**SHORT EXERCISE**
Pick out and copy each line of the items below that contains the word "with".

[Collected data entries]
— Start —

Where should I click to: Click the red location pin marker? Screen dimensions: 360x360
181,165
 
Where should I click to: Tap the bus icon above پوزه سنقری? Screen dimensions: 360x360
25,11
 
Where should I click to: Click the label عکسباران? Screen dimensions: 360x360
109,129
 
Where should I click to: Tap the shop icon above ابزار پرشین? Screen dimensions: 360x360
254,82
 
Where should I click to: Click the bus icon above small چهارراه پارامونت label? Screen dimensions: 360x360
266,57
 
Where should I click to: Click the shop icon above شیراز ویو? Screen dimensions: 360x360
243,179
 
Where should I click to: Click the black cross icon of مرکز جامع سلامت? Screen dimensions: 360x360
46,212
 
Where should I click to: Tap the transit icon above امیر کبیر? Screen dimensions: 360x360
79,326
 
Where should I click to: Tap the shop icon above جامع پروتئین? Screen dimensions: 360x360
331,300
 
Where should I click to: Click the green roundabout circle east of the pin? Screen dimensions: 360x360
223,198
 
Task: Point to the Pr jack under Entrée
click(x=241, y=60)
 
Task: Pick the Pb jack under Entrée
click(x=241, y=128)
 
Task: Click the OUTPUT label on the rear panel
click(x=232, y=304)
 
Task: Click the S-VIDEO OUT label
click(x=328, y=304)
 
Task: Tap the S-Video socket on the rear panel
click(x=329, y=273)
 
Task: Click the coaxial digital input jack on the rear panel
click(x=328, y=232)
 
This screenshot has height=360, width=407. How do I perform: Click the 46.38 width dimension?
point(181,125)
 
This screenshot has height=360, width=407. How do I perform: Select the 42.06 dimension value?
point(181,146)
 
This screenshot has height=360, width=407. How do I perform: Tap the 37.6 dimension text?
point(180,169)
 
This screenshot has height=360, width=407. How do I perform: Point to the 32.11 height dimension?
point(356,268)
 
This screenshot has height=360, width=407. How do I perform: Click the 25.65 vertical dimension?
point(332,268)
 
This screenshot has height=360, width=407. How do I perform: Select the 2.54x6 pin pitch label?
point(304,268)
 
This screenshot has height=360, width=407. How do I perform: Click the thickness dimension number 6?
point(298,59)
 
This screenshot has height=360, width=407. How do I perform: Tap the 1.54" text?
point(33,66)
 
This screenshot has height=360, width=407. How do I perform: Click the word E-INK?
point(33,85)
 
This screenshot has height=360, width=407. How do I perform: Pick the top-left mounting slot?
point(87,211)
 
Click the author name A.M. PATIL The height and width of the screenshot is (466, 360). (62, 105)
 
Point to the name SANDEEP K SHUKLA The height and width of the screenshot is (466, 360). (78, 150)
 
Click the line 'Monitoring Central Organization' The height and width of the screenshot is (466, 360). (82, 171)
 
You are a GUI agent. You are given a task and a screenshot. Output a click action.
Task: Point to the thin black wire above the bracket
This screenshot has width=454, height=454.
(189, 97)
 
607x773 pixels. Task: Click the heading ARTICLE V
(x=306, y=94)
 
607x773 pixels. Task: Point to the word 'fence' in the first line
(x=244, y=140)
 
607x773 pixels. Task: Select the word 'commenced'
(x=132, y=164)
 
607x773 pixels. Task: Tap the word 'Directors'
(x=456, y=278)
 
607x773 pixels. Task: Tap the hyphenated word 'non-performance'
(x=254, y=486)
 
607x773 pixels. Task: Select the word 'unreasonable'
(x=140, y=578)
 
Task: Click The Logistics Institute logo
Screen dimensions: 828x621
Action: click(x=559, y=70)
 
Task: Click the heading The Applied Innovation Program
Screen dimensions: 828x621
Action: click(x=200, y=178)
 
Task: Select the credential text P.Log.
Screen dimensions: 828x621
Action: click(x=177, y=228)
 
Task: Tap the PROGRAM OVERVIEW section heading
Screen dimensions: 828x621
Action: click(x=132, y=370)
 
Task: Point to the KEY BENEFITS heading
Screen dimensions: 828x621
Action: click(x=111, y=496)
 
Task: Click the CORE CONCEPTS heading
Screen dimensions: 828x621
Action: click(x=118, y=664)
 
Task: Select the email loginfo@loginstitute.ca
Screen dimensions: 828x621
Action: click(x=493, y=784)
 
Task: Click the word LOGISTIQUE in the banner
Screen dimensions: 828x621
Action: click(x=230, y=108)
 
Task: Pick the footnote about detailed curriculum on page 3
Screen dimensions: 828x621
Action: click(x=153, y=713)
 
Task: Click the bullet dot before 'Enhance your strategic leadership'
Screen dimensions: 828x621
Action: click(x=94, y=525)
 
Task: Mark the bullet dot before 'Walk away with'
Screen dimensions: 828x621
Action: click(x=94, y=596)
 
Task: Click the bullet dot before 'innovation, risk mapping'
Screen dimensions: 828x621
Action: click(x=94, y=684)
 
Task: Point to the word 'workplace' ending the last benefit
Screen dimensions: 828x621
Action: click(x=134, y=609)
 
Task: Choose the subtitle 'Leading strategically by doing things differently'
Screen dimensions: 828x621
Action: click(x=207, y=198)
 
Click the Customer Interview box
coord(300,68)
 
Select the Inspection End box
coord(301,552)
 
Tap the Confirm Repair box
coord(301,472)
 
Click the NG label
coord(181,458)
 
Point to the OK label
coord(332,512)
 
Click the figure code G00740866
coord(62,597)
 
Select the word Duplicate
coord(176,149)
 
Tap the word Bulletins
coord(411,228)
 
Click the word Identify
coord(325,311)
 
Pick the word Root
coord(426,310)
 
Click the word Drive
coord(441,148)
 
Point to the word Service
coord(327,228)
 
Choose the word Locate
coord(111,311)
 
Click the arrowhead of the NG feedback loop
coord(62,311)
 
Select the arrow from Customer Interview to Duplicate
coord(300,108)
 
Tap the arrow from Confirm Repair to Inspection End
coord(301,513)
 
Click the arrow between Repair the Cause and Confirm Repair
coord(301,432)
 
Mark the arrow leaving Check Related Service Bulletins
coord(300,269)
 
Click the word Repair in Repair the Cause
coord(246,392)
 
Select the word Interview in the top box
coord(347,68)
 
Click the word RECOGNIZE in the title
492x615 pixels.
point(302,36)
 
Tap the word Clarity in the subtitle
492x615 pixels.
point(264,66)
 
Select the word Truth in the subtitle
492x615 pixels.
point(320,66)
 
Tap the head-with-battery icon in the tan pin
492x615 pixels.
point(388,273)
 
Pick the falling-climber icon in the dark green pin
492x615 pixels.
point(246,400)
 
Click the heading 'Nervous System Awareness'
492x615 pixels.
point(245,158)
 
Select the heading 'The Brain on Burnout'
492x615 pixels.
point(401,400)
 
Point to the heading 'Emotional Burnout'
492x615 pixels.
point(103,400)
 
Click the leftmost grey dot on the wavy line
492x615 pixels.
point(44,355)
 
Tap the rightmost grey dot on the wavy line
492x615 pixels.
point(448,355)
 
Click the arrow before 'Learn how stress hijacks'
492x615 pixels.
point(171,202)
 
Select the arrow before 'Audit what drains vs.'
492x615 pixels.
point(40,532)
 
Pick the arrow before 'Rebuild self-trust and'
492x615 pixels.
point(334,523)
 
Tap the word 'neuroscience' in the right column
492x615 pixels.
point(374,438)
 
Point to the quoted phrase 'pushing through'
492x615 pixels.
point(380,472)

— End —

**SOLUTION TO THE PROBLEM**
Task: Mark the bullet dot before 'Walk away with'
Tap the head-with-battery icon in the tan pin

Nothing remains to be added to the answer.